Earlier this week I ventured out, camera in hand, with some trepidation—just to see if I could get a clandestine photo of the bat rastards (actually, just one stung me) that chased me into the house last week. I’m fairly confident they’re Eastern yellowjackets. I didn’t want to get too close to the nest (for fear they recognize my behind), so this is more “record shot” than art! (Oh, the things I do to entertain my visitors!)
Yes, I know they need to be removed from the garden if I’m ever to be able to work out there again. I can’t do it myself (for a variety of reasons, not the least of which is I don’t like killing anything—even if it did sting me), so Michael is taking up the task. Read the details of my attack in my posting here.

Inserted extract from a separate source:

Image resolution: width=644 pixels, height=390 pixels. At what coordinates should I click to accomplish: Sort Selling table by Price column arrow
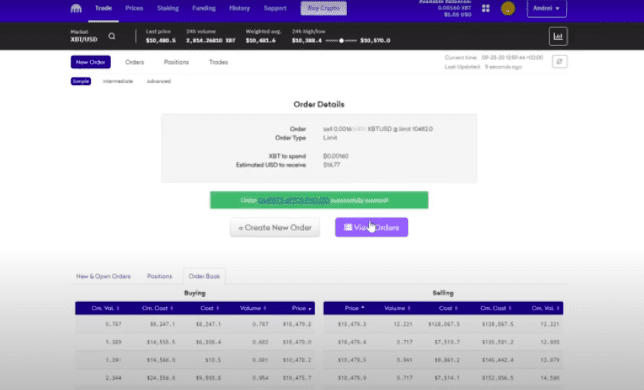[x=363, y=308]
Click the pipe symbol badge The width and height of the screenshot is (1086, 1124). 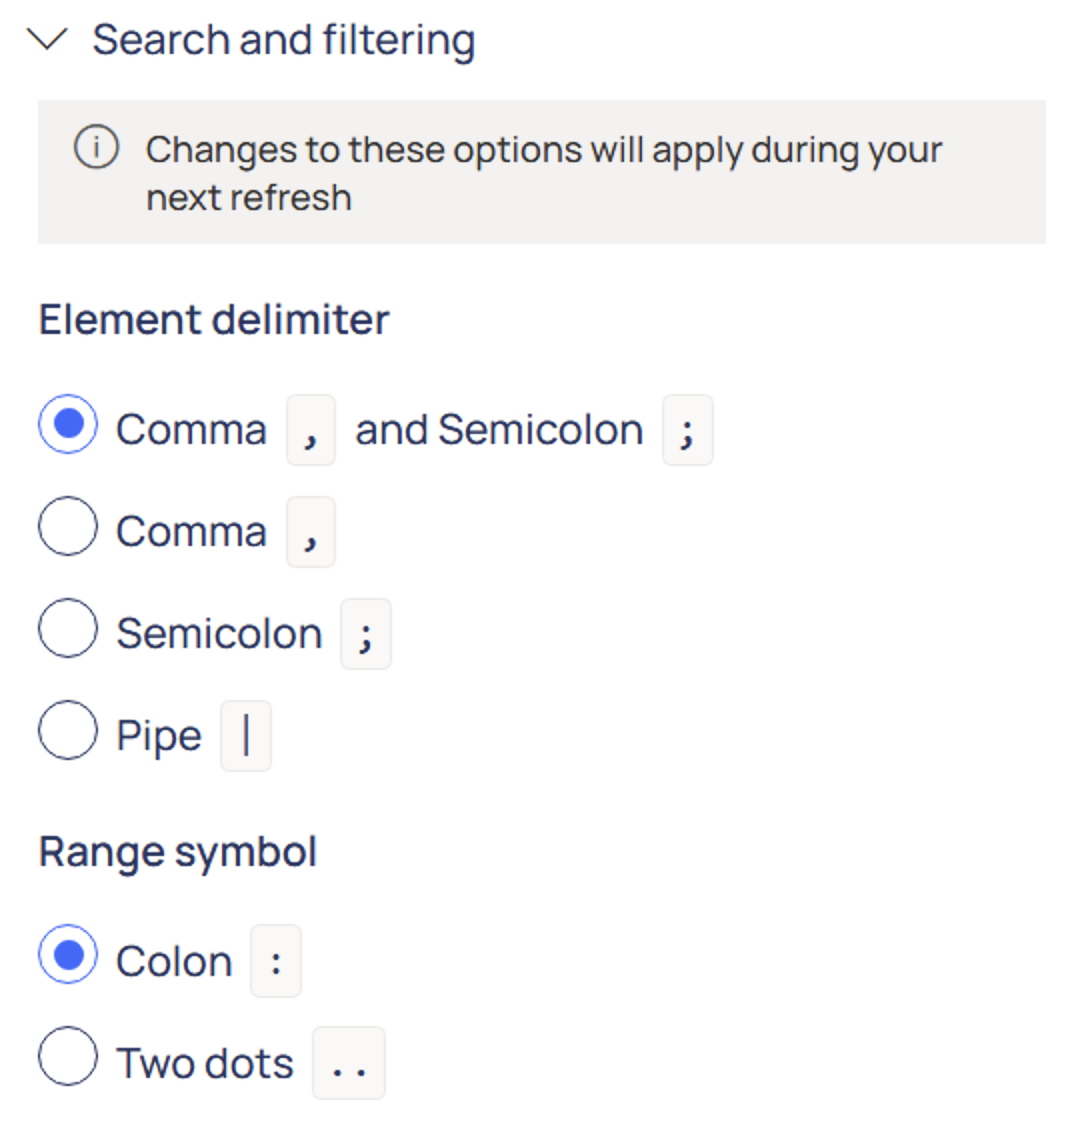[x=246, y=736]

Here’s something alarming I read on Wikipedia:
Yellowjackets are social hunters living in colonies containing workers, queens, and males. Colonies are annual with only inseminated queens overwintering. Fertilized queens occur in protected places as hollow logs, in stumps, under bark, in leaf litter, in soil cavities, and human-made structures. Queens emerge during the warm days of late spring or early summer, select a nest site, and build a small paper nest in which eggs are laid. After eggs hatch from the 30 to 50 brood cells, the queen feeds the young larvae for about 18 to 20 days. Larvae pupate, emerging later as small, infertile females called workers. By mid-summer, the first adult workers emerge and assume the tasks of nest expansion, foraging for food, care of the queen and larvae, and colony defense.

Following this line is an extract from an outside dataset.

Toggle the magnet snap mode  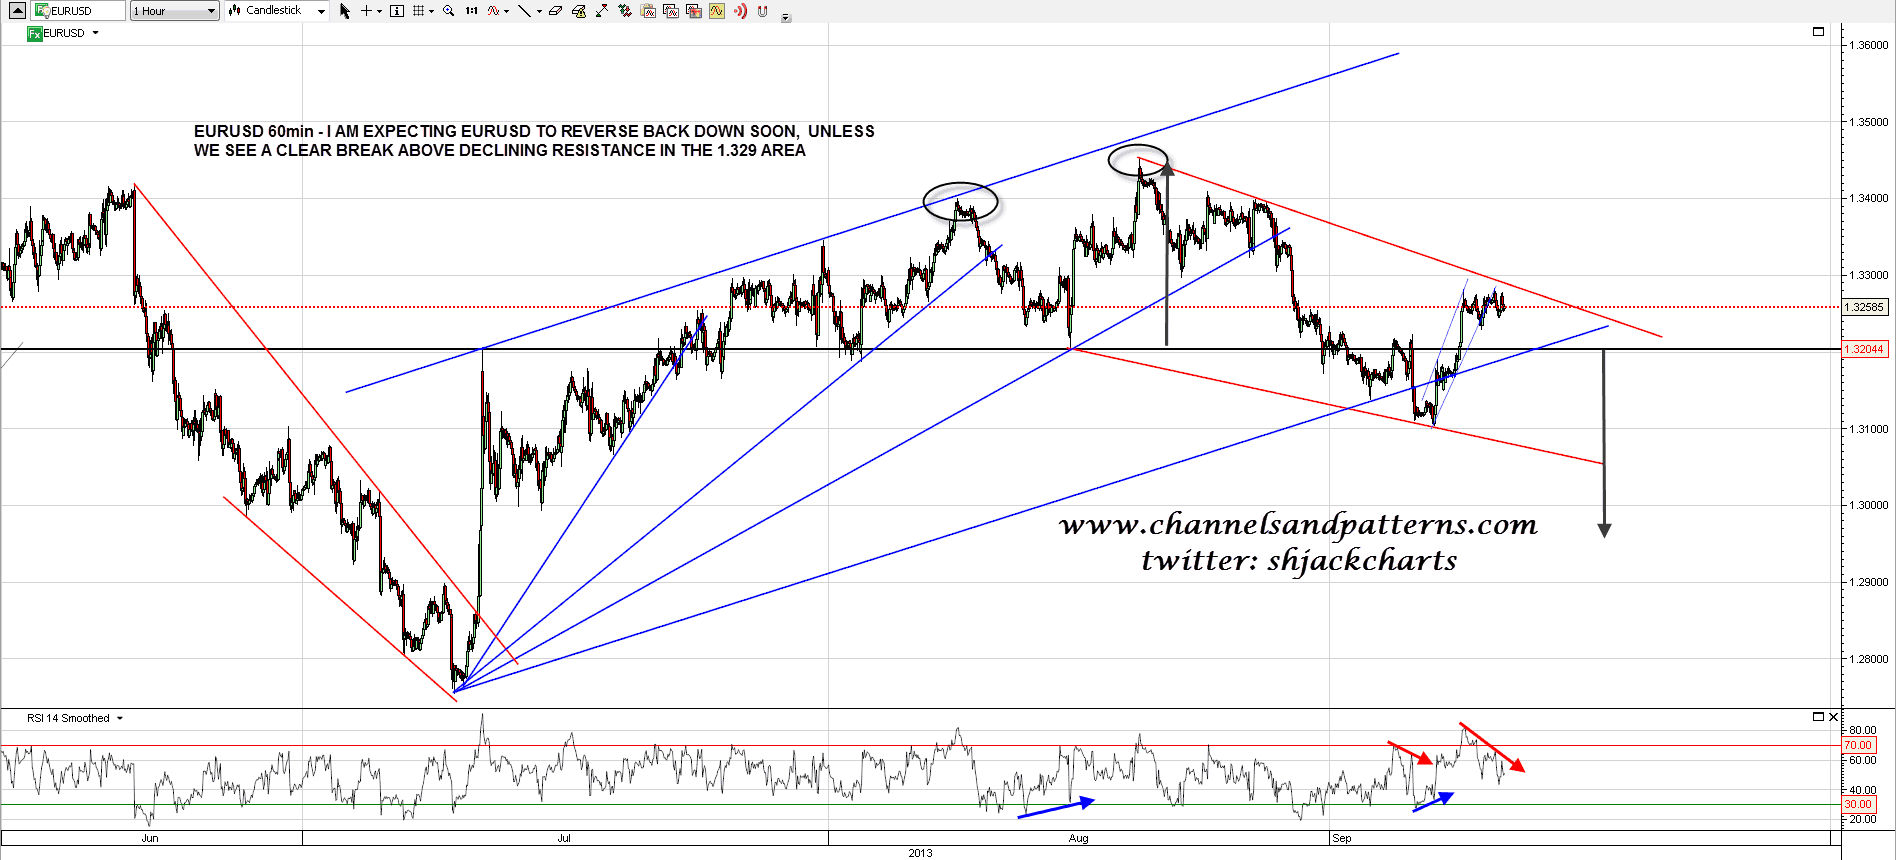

(Here’s the really alarming part below)
From this time until her death in the autumn, the queen remains inside the nest laying eggs. The colony then expands rapidly reaching a maximum size of 4,000 and 5,000 workers and a nest of 10,000 and 15,000 cells in late summer. At peak size, reproductive cells are built with new males and queens produced. Adult reproductives remain in the nest fed by the workers. New queens build up fat reserves to overwinter. Adult reproductives leave the parent colony to mate. After mating, males quickly die while fertilized queens seek protected places to overwinter. Parent colony workers dwindle, usually leaving the nest and die, as does the foundress queen. Abandoned nests rapidly decompose and disintegrate during the winter but can persist as long as they are kept dry but are rarely used again.

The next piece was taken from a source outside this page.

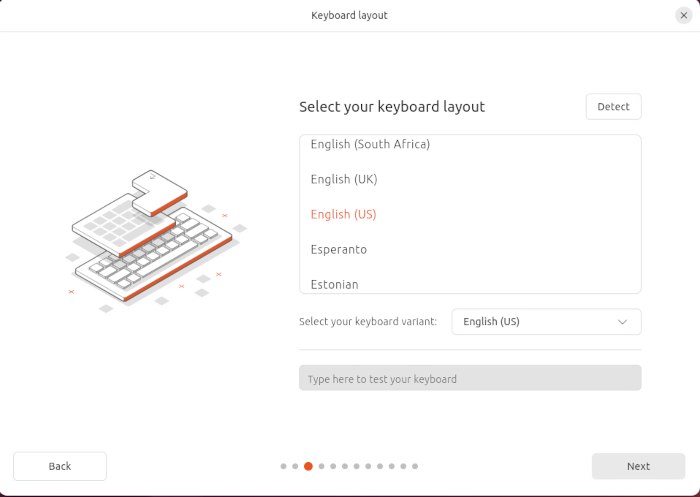This screenshot has width=700, height=497.
Task: Go to the next installer step
Action: point(638,466)
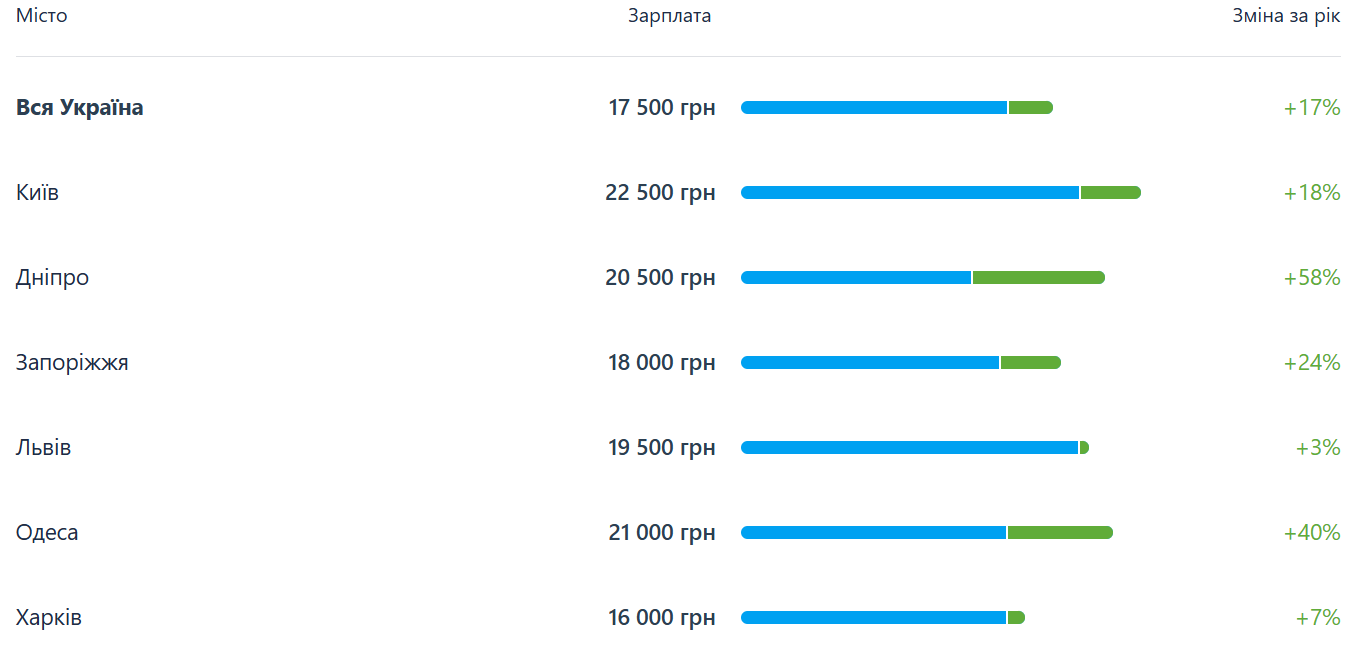Click the Одеса city name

Now I highly doubt that 4,000 workers could possibly fit in this small decorative birdhouse, but then again I was surprised that even the eight that I did see could fit. I’ve managed to water the garden in spurts over the past few days, but always with a wary eye to the left side of the garden. So far, no more keister bites! Flashback: the only other time I was stung by something was when I was about eight years old. My younger sister and I were playing house in the front yard. We were hanging sheets over the bushes outside our bedroom window, pretending to do laundry I suppose (we had strange ideas about what was considered fun when were kids, didn’t we?). I unknowingly tossed my sheet over a yellowjacket nest. Yes, yellowjackets. Déjá vu.